Zinger Key Points
- Elon Musk paid $44 billion for Twitter in 2022 and admitted he overpaid shortly after.
- A Benzinga reader poll puts a valuation range on the company now known as X if it were public today.
- Every week, our Whisper Index uncovers five overlooked stocks with big breakout potential. Get the latest picks today before they gain traction.
Billionaire Elon Musk took social media platform Twitter, now known as X, private with a $44 billion acquisition that closed in October 2022.
With news of potential new financing and growth, Benzinga polled readers to see what they thought a fair valuation for X is today.
What Happened: X’s value declined after Musk bought it. The banks that helped finance the buyout were stuck holding the debt obligations.

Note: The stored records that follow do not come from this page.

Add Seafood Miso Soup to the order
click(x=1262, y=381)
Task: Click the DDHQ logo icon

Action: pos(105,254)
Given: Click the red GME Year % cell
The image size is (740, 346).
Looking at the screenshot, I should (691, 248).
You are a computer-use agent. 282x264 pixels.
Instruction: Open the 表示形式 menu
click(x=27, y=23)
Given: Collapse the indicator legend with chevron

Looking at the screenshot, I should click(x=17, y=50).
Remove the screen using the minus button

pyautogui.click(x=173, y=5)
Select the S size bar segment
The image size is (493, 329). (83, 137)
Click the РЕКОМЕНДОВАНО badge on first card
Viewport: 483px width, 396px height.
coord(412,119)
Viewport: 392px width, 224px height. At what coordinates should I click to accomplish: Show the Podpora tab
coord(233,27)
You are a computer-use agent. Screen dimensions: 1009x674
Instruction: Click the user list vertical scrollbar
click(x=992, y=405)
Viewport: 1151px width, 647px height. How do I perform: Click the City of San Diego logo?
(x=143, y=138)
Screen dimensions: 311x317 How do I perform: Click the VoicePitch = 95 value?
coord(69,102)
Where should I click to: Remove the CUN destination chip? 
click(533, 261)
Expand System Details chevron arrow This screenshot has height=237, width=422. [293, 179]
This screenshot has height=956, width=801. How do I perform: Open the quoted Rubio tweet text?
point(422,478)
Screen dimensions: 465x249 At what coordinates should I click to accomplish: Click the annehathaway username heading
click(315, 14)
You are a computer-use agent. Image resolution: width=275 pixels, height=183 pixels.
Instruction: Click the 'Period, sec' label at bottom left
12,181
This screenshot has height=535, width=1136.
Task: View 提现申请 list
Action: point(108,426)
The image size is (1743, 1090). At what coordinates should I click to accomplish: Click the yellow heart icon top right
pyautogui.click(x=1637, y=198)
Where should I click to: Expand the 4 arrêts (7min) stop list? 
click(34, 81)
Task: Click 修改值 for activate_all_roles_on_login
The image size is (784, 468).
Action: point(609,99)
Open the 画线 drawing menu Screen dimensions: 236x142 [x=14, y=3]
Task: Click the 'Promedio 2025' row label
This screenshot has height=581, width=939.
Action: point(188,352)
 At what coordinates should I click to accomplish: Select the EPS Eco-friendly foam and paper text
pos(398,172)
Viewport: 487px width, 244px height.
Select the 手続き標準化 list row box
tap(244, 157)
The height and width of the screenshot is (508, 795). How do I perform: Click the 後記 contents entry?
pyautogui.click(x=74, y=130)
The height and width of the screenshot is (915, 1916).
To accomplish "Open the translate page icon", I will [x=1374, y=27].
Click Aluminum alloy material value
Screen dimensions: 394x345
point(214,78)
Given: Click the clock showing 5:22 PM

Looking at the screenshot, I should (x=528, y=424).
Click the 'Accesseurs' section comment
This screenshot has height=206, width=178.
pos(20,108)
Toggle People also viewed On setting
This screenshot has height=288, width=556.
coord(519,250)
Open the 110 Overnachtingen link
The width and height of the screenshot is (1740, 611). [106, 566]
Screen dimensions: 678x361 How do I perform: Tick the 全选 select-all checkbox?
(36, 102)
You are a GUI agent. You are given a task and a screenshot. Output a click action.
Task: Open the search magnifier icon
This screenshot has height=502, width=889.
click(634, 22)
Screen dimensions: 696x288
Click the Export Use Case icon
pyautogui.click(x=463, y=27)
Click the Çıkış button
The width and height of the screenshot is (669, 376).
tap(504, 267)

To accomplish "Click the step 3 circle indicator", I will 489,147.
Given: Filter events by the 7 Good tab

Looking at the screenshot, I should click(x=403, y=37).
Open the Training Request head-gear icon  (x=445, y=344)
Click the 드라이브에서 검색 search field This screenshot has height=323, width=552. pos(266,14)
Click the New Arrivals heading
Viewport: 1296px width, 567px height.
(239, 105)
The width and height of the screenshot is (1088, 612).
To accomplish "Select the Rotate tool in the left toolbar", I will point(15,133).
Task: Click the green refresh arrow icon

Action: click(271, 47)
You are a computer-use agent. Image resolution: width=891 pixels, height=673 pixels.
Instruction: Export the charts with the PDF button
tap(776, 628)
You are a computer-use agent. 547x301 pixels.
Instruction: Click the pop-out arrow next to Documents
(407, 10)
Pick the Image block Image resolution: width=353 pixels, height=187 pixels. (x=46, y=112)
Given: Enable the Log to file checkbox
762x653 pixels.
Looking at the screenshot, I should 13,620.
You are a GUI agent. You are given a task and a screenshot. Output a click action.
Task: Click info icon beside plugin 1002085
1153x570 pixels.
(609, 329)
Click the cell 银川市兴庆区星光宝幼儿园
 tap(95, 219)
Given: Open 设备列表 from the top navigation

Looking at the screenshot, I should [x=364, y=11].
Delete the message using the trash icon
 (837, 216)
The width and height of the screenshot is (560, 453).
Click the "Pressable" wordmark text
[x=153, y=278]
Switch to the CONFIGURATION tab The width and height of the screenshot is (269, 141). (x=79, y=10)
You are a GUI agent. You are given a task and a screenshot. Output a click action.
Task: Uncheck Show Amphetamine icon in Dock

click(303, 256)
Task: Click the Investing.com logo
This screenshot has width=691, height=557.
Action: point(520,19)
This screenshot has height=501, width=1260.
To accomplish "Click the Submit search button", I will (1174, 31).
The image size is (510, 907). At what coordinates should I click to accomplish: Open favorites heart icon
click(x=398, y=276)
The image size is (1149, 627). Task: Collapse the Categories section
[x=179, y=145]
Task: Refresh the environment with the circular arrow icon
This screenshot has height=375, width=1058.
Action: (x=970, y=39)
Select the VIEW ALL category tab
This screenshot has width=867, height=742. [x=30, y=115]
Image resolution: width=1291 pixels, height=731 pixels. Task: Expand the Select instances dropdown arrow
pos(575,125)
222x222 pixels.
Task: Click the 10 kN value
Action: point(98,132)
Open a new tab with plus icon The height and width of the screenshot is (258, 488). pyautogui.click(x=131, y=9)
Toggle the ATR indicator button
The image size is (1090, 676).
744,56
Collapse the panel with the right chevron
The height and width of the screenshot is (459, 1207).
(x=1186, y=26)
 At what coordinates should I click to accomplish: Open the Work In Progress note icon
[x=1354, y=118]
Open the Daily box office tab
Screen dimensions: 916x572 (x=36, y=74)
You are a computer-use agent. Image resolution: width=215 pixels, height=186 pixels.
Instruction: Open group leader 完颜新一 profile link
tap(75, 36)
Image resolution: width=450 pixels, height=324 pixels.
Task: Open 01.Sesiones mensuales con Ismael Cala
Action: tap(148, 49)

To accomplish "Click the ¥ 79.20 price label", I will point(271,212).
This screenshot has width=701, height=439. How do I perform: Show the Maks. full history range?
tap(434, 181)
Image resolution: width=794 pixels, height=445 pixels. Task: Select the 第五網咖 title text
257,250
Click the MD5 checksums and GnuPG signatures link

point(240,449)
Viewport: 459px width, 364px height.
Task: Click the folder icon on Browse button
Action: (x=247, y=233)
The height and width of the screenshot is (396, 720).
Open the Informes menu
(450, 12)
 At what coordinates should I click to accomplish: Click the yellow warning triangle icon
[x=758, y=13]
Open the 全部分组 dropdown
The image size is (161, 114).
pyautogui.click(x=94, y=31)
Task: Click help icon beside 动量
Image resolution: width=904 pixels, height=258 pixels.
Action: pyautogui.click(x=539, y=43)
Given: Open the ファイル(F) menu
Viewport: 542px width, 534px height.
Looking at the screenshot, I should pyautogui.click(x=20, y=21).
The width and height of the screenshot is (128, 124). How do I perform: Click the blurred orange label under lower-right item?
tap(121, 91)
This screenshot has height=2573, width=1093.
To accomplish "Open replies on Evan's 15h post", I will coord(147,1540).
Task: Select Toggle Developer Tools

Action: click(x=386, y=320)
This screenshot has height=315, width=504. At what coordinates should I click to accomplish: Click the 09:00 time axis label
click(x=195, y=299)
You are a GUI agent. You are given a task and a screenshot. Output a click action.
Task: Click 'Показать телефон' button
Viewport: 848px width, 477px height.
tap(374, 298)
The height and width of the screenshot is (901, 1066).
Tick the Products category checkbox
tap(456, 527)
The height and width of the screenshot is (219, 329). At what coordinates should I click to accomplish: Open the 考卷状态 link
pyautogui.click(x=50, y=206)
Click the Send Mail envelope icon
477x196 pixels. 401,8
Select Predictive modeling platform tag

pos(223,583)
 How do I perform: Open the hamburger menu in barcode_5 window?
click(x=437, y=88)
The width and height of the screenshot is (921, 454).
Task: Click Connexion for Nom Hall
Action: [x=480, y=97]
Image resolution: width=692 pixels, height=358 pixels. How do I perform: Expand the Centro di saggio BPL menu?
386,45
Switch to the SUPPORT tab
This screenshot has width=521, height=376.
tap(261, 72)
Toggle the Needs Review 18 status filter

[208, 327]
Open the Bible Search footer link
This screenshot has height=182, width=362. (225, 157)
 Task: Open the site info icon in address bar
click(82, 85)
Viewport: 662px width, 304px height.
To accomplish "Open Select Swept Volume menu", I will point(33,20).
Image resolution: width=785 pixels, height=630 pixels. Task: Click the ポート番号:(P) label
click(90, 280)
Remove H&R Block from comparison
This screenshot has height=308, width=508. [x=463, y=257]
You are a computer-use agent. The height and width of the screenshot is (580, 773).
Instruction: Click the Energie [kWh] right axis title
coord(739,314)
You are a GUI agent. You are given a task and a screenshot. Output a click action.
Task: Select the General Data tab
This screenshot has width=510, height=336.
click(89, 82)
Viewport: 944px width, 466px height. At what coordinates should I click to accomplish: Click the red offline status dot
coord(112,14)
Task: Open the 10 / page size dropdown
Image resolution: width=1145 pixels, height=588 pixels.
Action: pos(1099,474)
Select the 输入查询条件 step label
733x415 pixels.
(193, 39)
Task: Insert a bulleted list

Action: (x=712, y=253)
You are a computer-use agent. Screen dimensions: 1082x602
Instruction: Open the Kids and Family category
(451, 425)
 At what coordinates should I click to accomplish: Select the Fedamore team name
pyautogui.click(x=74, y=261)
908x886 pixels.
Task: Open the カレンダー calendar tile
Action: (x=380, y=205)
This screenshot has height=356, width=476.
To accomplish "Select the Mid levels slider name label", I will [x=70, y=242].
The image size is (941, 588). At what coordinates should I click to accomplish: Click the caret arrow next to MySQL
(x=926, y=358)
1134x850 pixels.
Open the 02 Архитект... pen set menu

Those banks recently offloaded the majority of the debt at valuations discounted 10%, or near the amount Musk paid, according to Bloomberg.
Musk is reportedly looking at raising additional funds for X at a $44 billion valuation, which could help pay down debt and finance new growth areas like video and payments.
Benzinga recently asked about what the valuation of the privately held company should be.
"What do you believe is a fair valuation for X (formerly Twitter)?" Benzinga asked.
The results were:
- Less than $20 Billion: 45%
- $41-$75 Billion: 24%
- Over $75 Billion: 16%
- $21-$40 Billion: 15%
Nearly half of the voters in the poll said X should be valued at less than $20 billion, which would represent a valuation of less than half of what Musk paid for the company back in 2022.
The next highest vote-getter was the $41 to $75 billion range at 24%. Over $75 billion ranked third at 16%. This means that 40% of voters think X should be valued at $41 billion or more.
While that's good news, the majority (60%) see X valuation fairly valued at $40 billion or less today.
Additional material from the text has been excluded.